If someone tells you AI writes perfect code on the first try, they're either lying or building something trivial.
This is NOT documentation for the emcomm-tools-customizer project—see README.md for that.
This guide teaches you how to use AI assistance (GitHub Copilot) to:
- Write bash scripts for any Linux customization
- Create configuration files for ham radio applications
- Manage sensitive data like WiFi passwords securely
- Document your work in Markdown
- Learn programming concepts through conversation with AI
The Goal: Empower you to create YOUR OWN customizations, not just use someone else's scripts.

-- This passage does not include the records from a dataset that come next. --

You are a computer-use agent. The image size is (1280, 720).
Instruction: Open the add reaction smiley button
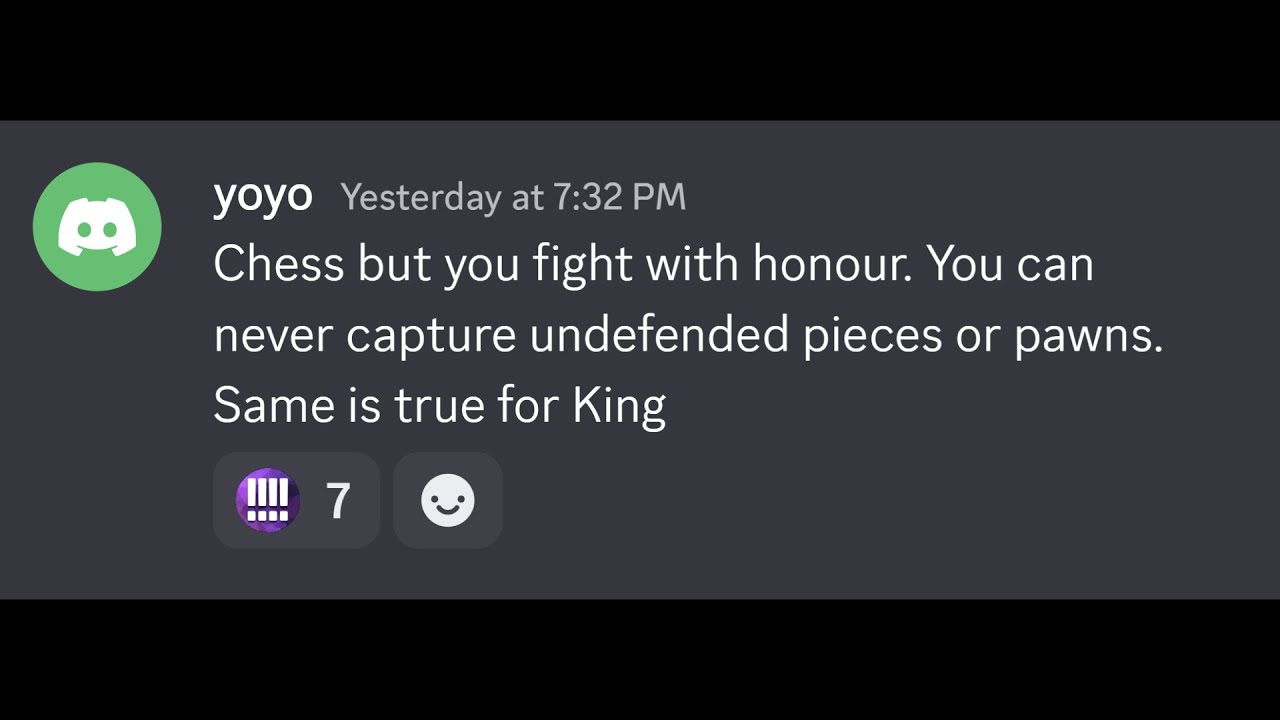[447, 500]
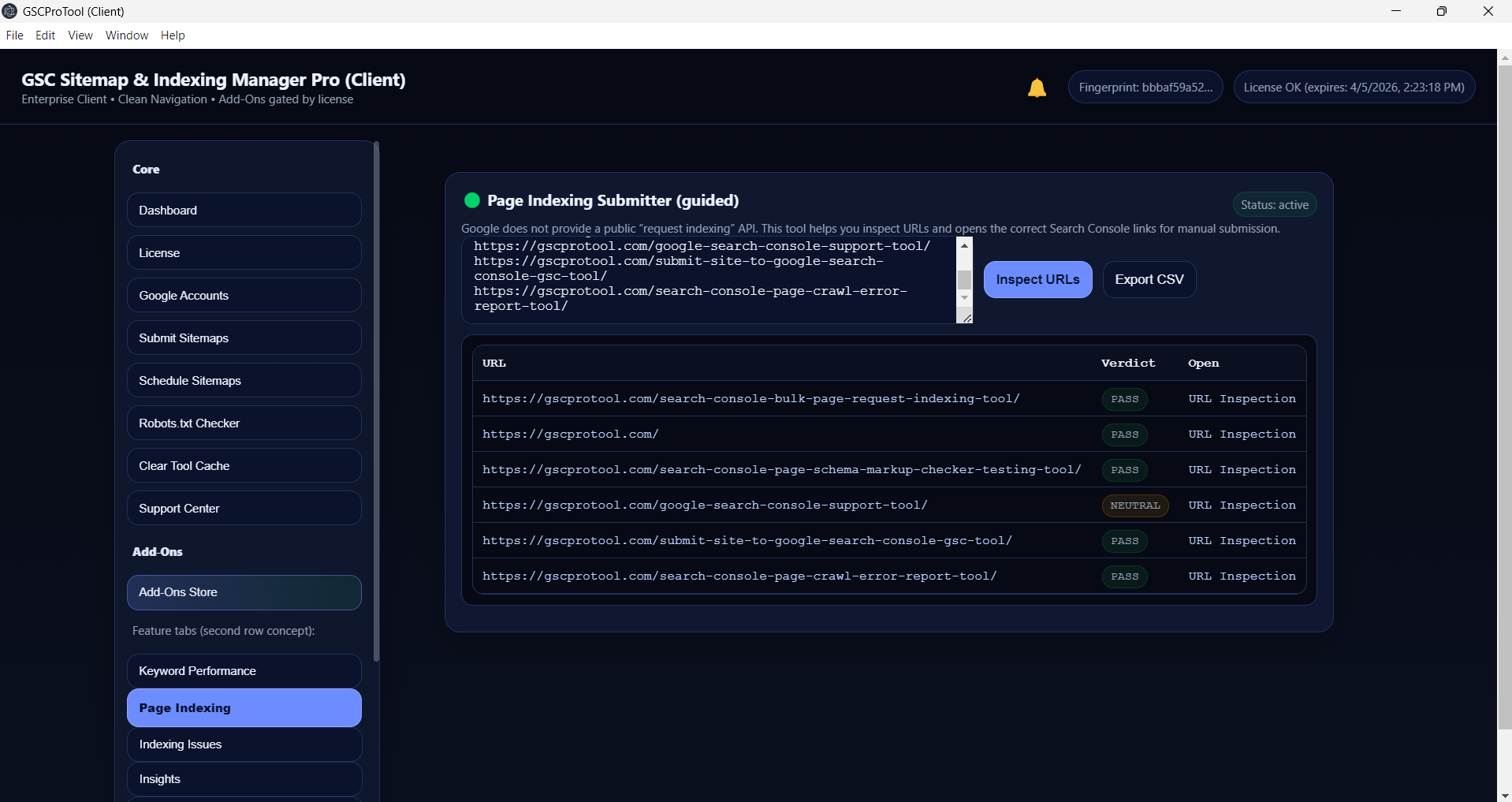The width and height of the screenshot is (1512, 802).
Task: Select Robots.txt Checker in sidebar
Action: [x=244, y=423]
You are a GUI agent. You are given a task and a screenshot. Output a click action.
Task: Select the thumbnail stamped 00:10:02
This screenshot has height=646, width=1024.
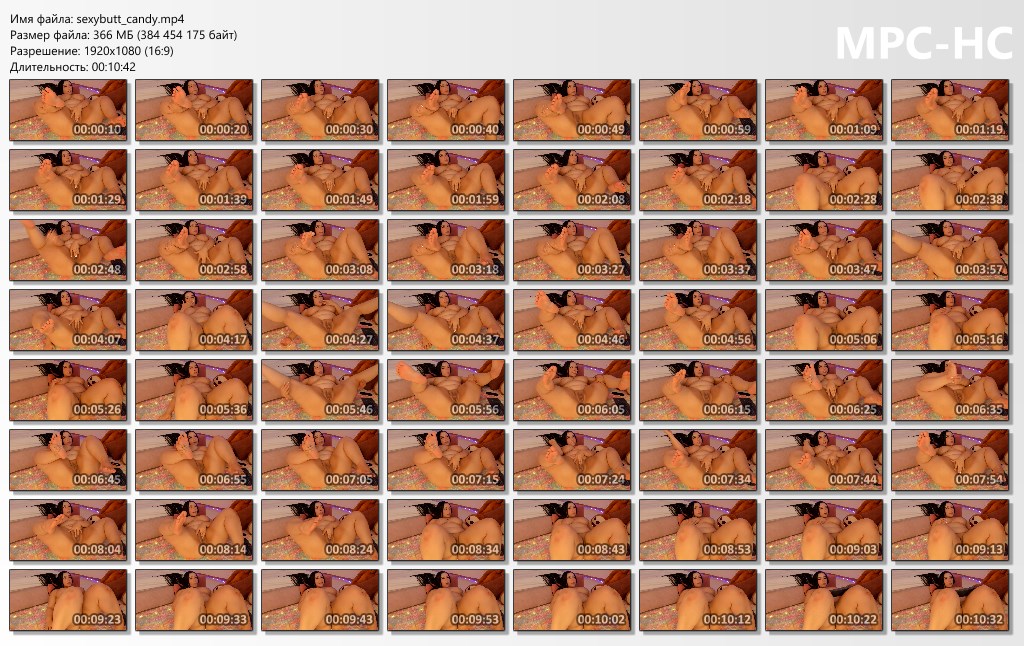pyautogui.click(x=571, y=600)
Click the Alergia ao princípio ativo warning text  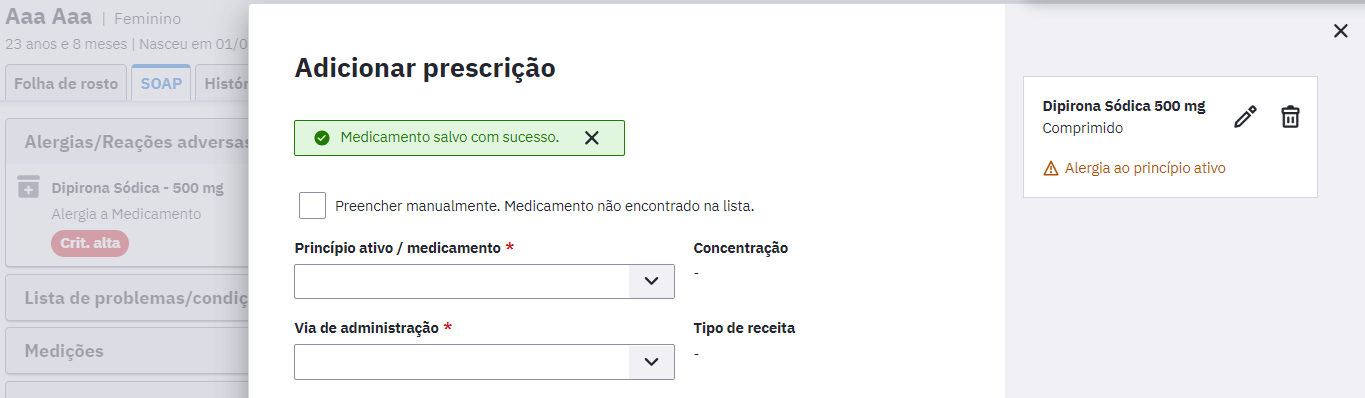tap(1145, 168)
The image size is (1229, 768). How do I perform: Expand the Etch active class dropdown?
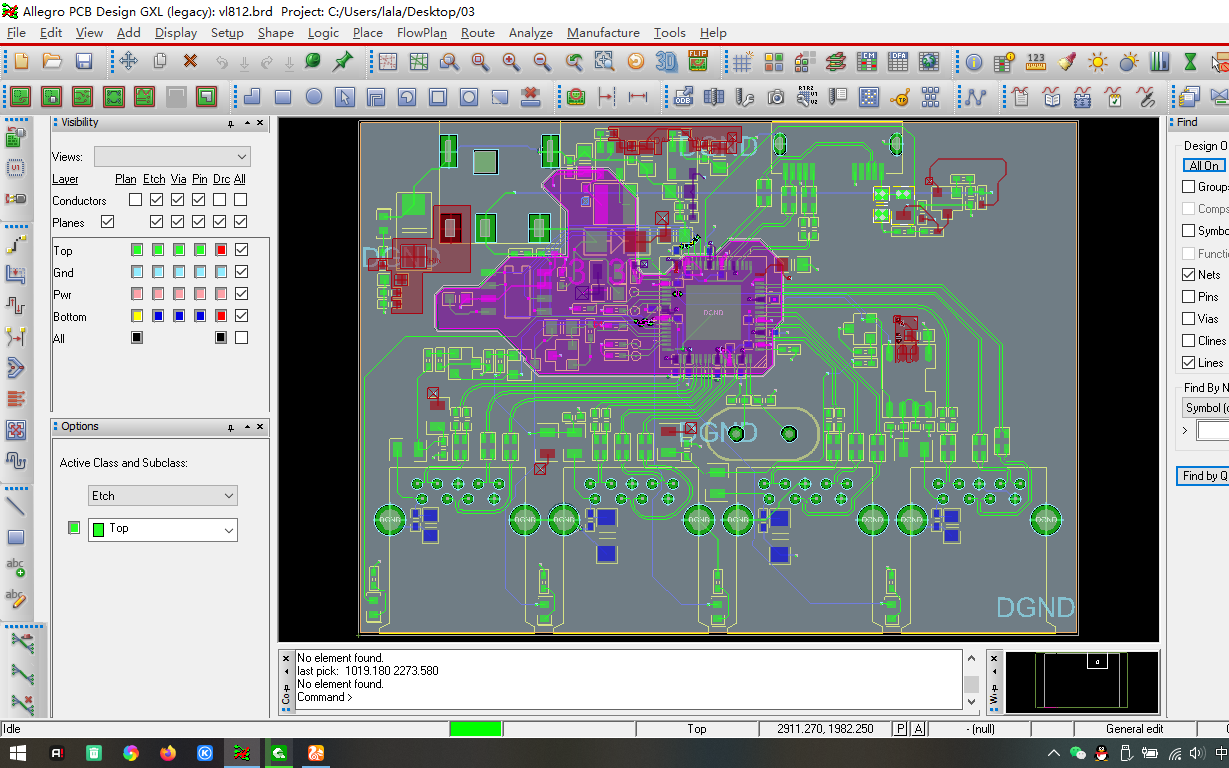[162, 496]
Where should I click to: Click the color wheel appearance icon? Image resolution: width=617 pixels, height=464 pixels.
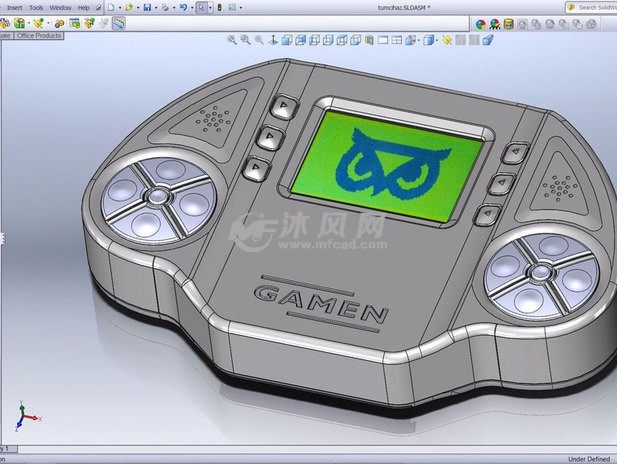click(481, 23)
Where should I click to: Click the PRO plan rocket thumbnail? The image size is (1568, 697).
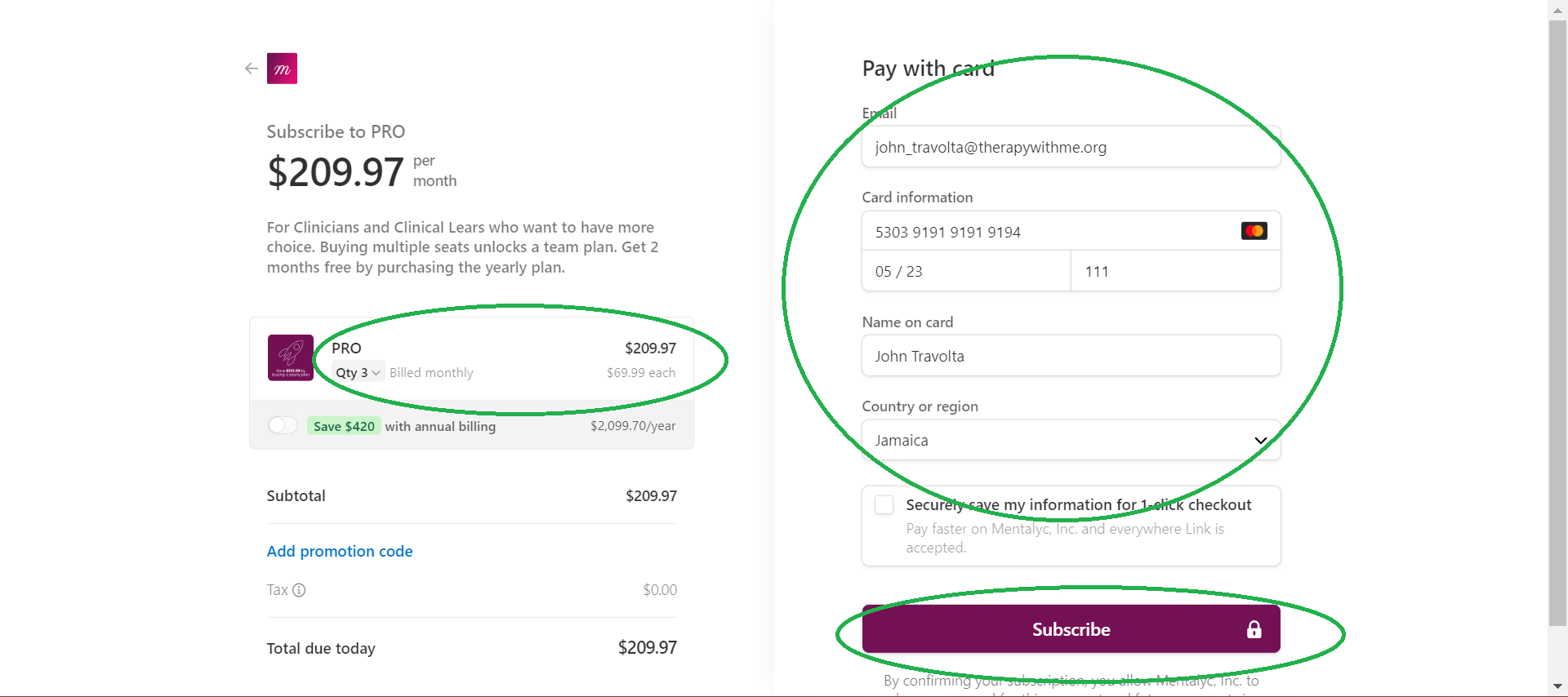pyautogui.click(x=291, y=357)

- Google "how to configure WiFi on Ubuntu"
- Find 5 different tutorials, all slightly outdated
- Copy-paste commands you don't understand
- Something breaks, you have no idea why
- Start over with a different tutorial
- Ask: "Write a bash script to configure WiFi on Ubuntu 22.04"
- Copilot generates a complete script with explanations
- Ask: "Why does this use nmcli instead of editing files directly?"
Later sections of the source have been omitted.